健康だと思っていたのにまさか自分が──そんな病気のひとつが心房細動だ。無症状の人が4割との報告もある。
心房細動は、心房が細かく動いてけいれんしている状態で、脈が不規則になる「不整脈」の一種。不整脈にはさまざまな種類があり、中には生命の危険を伴い、突然死の原因ともなり得るものがある。心房細動は、まさにそれに当たる。
「心房細動の患者数は年々増えており、日本では2030年に推定108万人になるとみられています。しかし無症状の心房細動も多く、それらを含めるともっと患者数が多いと考えられます」
こう指摘するのは、京都府立医科大学不整脈先進医療学講座准教授の妹尾恵太郎医師。
心房細動の主な症状は動悸、胸苦しさ、息切れ、めまいだが、「無症状が4割」というのは、次の2つが考えられる。
まず、症状が軽く、本当に自覚していないケース。
心房細動を含む不整脈は非常に気まぐれで、いつ起こるか分からない。健康診断を毎年受けていても、そのタイミングで心房細動が起こっていなければ発見されない。「健康診断で異常なし」でも安心できない。
次に、症状に慣れてしまっているケース。
「動悸や息切れがあっても、軽ければ危険性を認識しない。忙しいからと病院へ行けず見過ごしているうちに体が慣れてしまう」(妹尾恵太郎医師=以下同)

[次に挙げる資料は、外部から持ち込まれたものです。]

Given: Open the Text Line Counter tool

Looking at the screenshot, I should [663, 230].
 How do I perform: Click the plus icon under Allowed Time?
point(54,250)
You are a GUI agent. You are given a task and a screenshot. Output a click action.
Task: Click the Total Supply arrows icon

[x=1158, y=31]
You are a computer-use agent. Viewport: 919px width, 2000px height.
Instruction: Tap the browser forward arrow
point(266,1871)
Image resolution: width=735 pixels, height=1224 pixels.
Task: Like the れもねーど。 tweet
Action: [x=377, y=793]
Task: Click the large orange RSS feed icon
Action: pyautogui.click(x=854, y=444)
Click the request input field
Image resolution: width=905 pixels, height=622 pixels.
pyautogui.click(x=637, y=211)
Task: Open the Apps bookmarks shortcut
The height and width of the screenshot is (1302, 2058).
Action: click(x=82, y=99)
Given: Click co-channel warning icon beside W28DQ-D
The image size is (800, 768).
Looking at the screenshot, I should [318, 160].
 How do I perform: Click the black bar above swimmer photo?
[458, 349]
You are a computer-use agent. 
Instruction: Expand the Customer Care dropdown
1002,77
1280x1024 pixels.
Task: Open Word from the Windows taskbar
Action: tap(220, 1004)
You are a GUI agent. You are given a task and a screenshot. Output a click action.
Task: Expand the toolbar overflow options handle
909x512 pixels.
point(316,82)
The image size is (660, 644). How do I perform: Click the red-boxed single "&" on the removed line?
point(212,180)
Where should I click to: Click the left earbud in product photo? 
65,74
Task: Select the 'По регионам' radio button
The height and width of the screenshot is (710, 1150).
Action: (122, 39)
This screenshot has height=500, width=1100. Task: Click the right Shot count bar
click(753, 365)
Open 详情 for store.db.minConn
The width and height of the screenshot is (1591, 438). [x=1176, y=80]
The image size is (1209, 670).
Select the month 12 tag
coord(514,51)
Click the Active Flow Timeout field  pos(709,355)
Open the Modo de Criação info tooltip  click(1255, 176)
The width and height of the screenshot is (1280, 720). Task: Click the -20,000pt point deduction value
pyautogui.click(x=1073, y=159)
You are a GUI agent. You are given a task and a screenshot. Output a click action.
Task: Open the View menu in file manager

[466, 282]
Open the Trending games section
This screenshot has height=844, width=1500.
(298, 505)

ある70代患者は年1度の健康診断は異常なし。健康に気遣っており、心電計付き上腕式血圧計で心電図の乱れが出た時は機械の故障だと思っていた。
睡眠時無呼吸症候群と高血圧がある60代患者は階段を上る時に動悸・息切れを感じていたが、「年のせい」とみなしていた。
この2人はいずれも、心電計付き上腕式血圧計で測定した心電図を医療機関に見せたことで心房細動発見に至ったが、それがなければどうなっていたか分からない。
というのも、心房細動は前述の通り突然死のリスクが高いから。心房細動は心房のけいれんで血液がよどみ、血栓ができやすくなる。それが血流に乗って脳に飛び、血管に詰まると脳梗塞が起こる。
「心房細動から起こる脳梗塞は『心原性脳塞栓症』といって、命に関わる大きな脳梗塞になることが多い。一命を取り留めても、麻痺や寝たきりなど重い後遺症が残る可能性が高い」
治療が遅れると、手術後の再発リスクが高くなることもある。
■自分で脈を測って早期発見
心房細動の治療は第1選択が薬物治療、十分な効果を得られない場合、カテーテルアブレーションが検討される。
カテーテルアブレーションは、足の付け根からカテーテル(細い管)を心臓まで入れ、異常な電気信号を出している部位を焼灼する、比較的、体への負担が軽い手術だが、再発リスクが3~4割。
「心房細動になってから長いほど、術後の再発リスクが高い。発症1年未満の手術が、その後の経緯が格段に良い」
心房細動が無症状、あるいは症状が軽くても、脳梗塞をはじめとする病気のリスクは症状がある場合と変わらない。「自分は大丈夫」とむやみに思わないことだ。
無症状が4割という状況の中、どうやって早期発見をするのか?
「一番手軽なのは検脈です。特に、軽い息切れや動悸の症状を感じたら、検脈で脈を確認してください」
「トン・トン・トン……」と規則正しく打っていれば問題なし。「トン……トトン・トン・トッ……トン・トン・トトン」などのように不規則なら病院へ。
心電計付き上腕式血圧計や心電図を測定できる機能がついたスマートウオッチを利用するのも手だ。
ただし、「機械が壊れている」「しばらく様子を見よう」などと思って放置していれば意味がない。検脈の場合と同様、病院で検査を。
繰り返しになるが、健康診断で異常なしでも、その時に心房細動が起こっていなかっただけかもしれない。決して「心房細動ではない」わけではないのだ。